Kennedy, one of the pioneers of the utilization of radioembolization in CLMs, showed microdosimetry results of intratumoral radiation delivery up to 1000 Gy[84]. This dose is made possible by the limited penetrance of beta radiation. Radioembolization is generally accepted to deliver 100 Gy to intrahepatic tumors; a dose that is impossible using external beam radiation due to radiation-induced liver disease (which occurs at 30 Gy). The curative dose for adenocarcinoma mCRC is 70 Gy. It is important for interventional oncologists to understand that the dosimetry of radioembolization cannot be directly compared to the absorbed dosimetry of external beam radiation due to differences in radiobiology between a continuous low dose-rate beta radiation and intense but brief external beam photon radiation pulsation[85,86].
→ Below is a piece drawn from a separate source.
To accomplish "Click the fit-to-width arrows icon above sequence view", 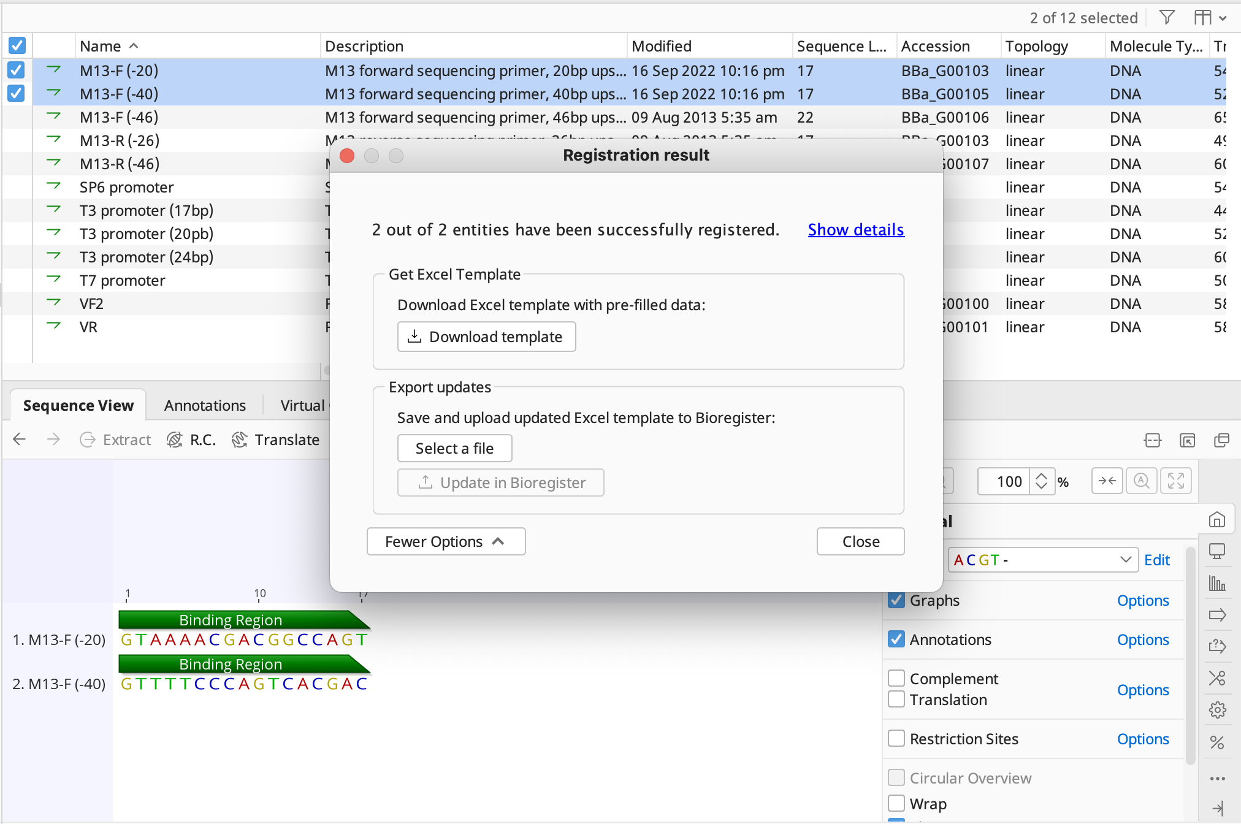I will point(1107,481).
In 2002, the FDA approved radioembolization with SIR-spheres (20-60-μm spheres, while terminal arterioles are usually 10-40 μm in diameter while capillaries average 8 μm in diameter for humans, and 3 μm in rodents) based on a study by Gray et al[87] that administered resin microspheres through a hepatic arterial infusion pump (whole liver treatment) in the context of floxuridine (FUDR) and compared this to FUDR alone. Tumor volume response (50% vs 24%), carcinoembryonic antigen response (72% vs 47%), median liver time to local progression (16 mo vs 10 mo) and survival (39% vs 29% at 2 years, 17% vs 6.5% at 3 years, and 3.5% vs 0% at 5 years) all reached statistical significance. There were no significant differences in grade 3/4 toxicities or quality of life measures. Unfortunately, the company funding the trial did not extend this trial until reaching the OS endpoint.
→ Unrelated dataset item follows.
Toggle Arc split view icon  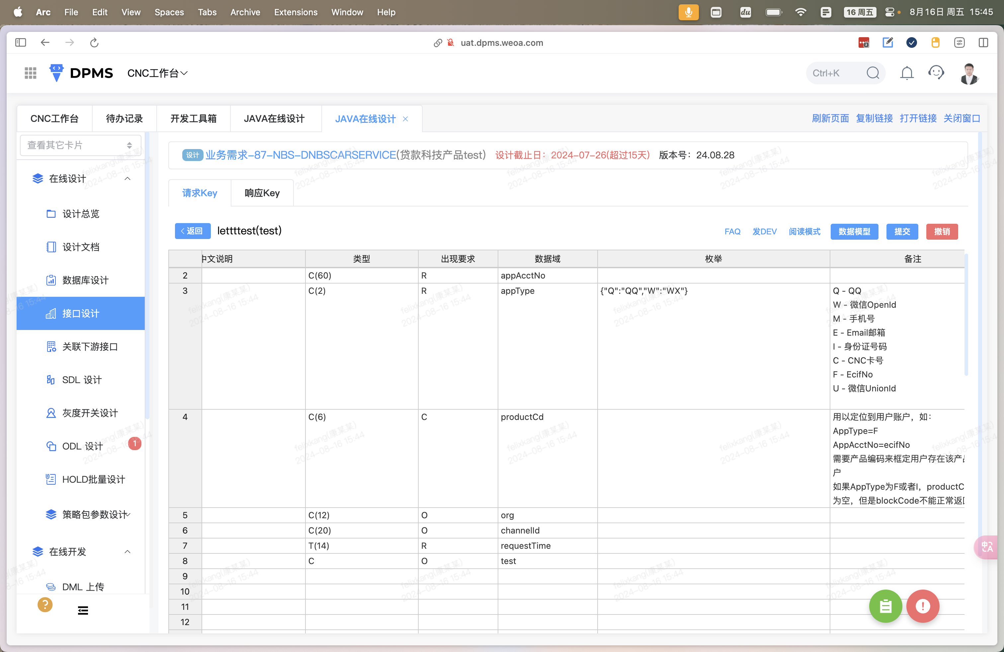click(x=983, y=43)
The summary of current evidence for yttrium-90 is that there is a strong trend toward prolongation of liver PFS, PFS, and the universal endpoint of OS when yttrium-90 is added to systemic treatments in early and late lines of treatment based on small randomized controlled trials. The safety profile of yttrium 90 treatments, especially regarding gallbladder and biliary complications, has matured over time and this procedure has very low morbidity when done by well-trained operators at experienced centers[88,89].
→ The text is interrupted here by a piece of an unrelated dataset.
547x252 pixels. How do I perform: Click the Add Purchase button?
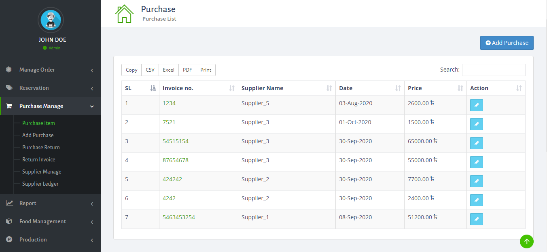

The only randomized controlled trial comparing SIRT + chemotherapy to systemic chemotherapy alone was done by Van Hazel et al[90] who showed statistically significant doubling in PFS when SIRT was used as a first-line therapy. The forthcoming FOXFIRE and SIRFLOX studies will carry this concept into the modern chemotherapy regimens by using oxaliplatin in combination with SIRT. EPOCH will investigate the use of Theraspheres, glass microspheres that have a higher per-sphere radiation dose and are less embolic than SIR-Spheres resin microspheres. Some hypothesize that Theraspheres may fare better because the treatment is less embolic, which allows consistent delivery of the entire radioactive dose without concern for reflux, and facilitates oxygenation of the irradiated tissue (tumor destruction in radioembolization occurs by oxygen free-radical formation, therefore embolization is actually counterintuitive in this setting). The literature regarding radioembolization for mCRC CLM is highlighted in Table 7.

Herpes simplex virus (HSV)-1 is a virus that has been extensively studied and is known to use host cell machinery to replicate upon gaining entry into cells. Interestingly, the genome of HSV-1 is large but only a few genes are necessary for replication. This leaves space for genetic engineering to create a mutant virus that can selectively infect tumor cells and, if needed, be neutralized by administration of acyclovir (a routinely available antiviral agent).

Specific to CLMs, interventional oncology will continue to play a role in advanced anti-cancer therapy due to the value of the biological payload and the need for organ-directed delivery, especially with the relatively hypovascular CLMs. A phase I open-label dose escalation study at MSKCC demonstrated safety of delivery of neoadjuvant NV1020 via the right hepatic artery in a tumor-specific fashion[91].